> **Source data**
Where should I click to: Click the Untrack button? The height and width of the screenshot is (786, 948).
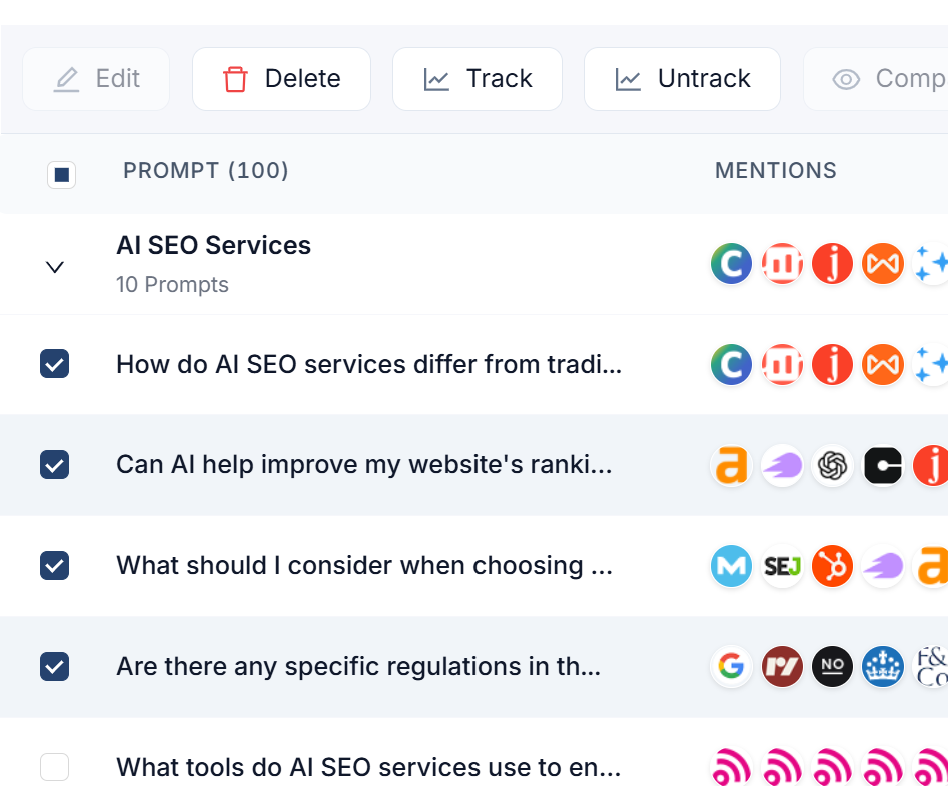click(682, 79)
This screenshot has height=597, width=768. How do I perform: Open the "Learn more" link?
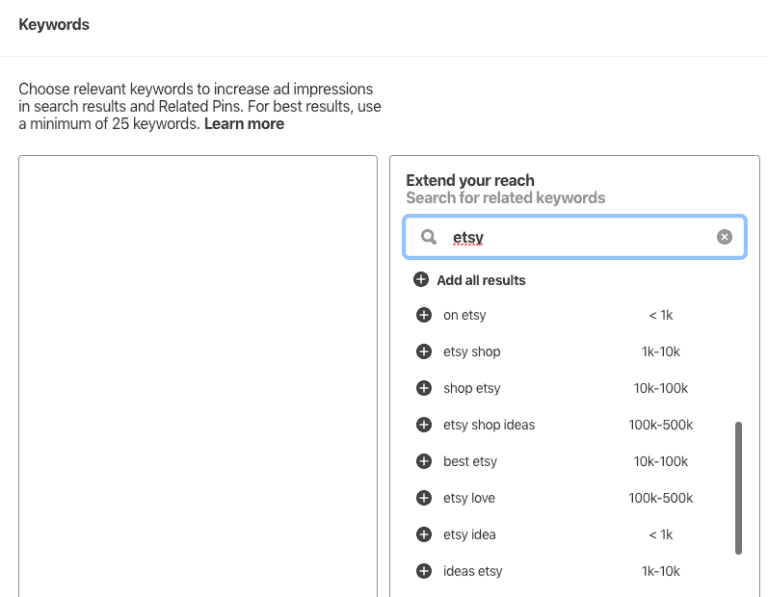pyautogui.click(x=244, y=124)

...

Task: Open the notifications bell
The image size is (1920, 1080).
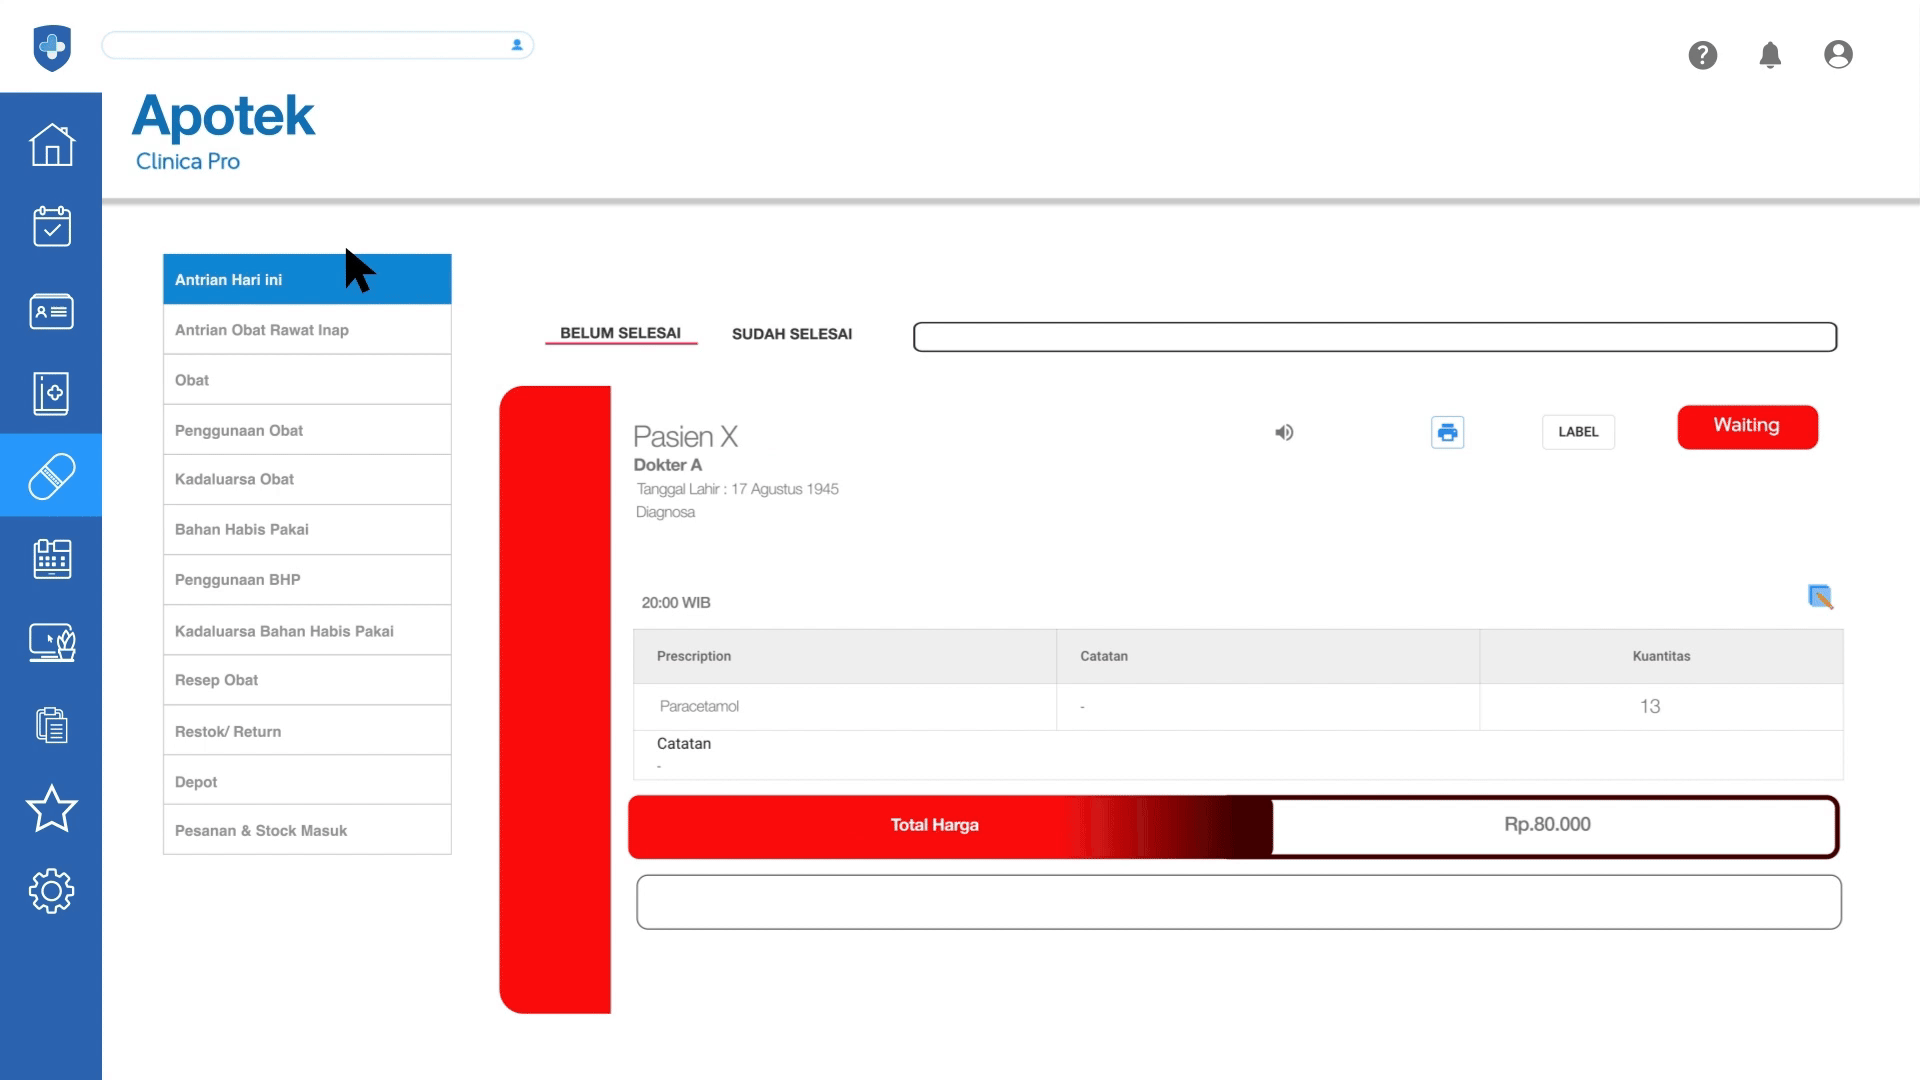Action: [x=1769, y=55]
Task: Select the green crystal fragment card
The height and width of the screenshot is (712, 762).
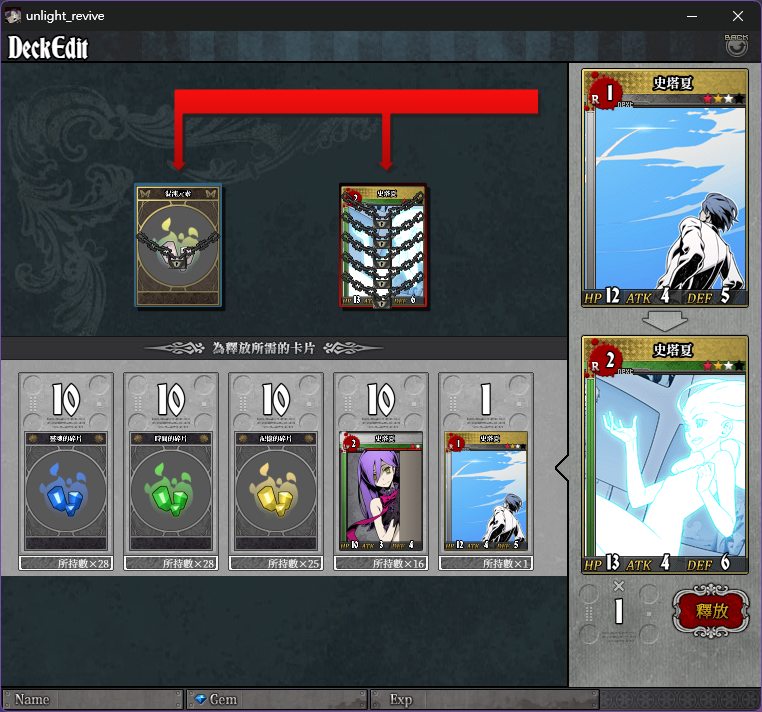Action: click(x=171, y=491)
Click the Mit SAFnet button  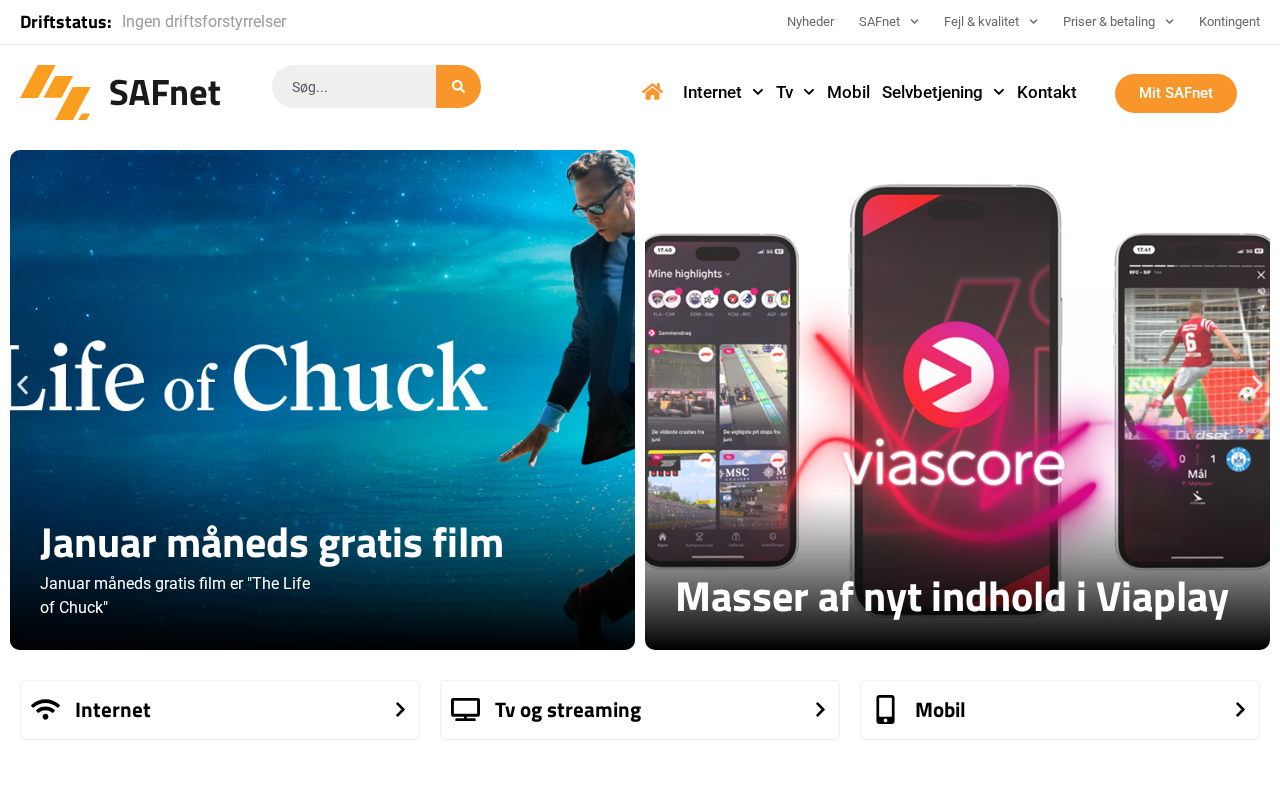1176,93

> **Instructions for the task**
Quote verbatim every line from the one containing "Where should I" through the one containing "pyautogui.click(x=244, y=124)", with both of those lines included. Omit the pictures.

> **Problem solution**
Where should I click to: Click the Untrack button? The height and width of the screenshot is (786, 948).
click(682, 79)
This screenshot has height=597, width=768. How do I perform: Open the "Learn more" link?
pyautogui.click(x=244, y=124)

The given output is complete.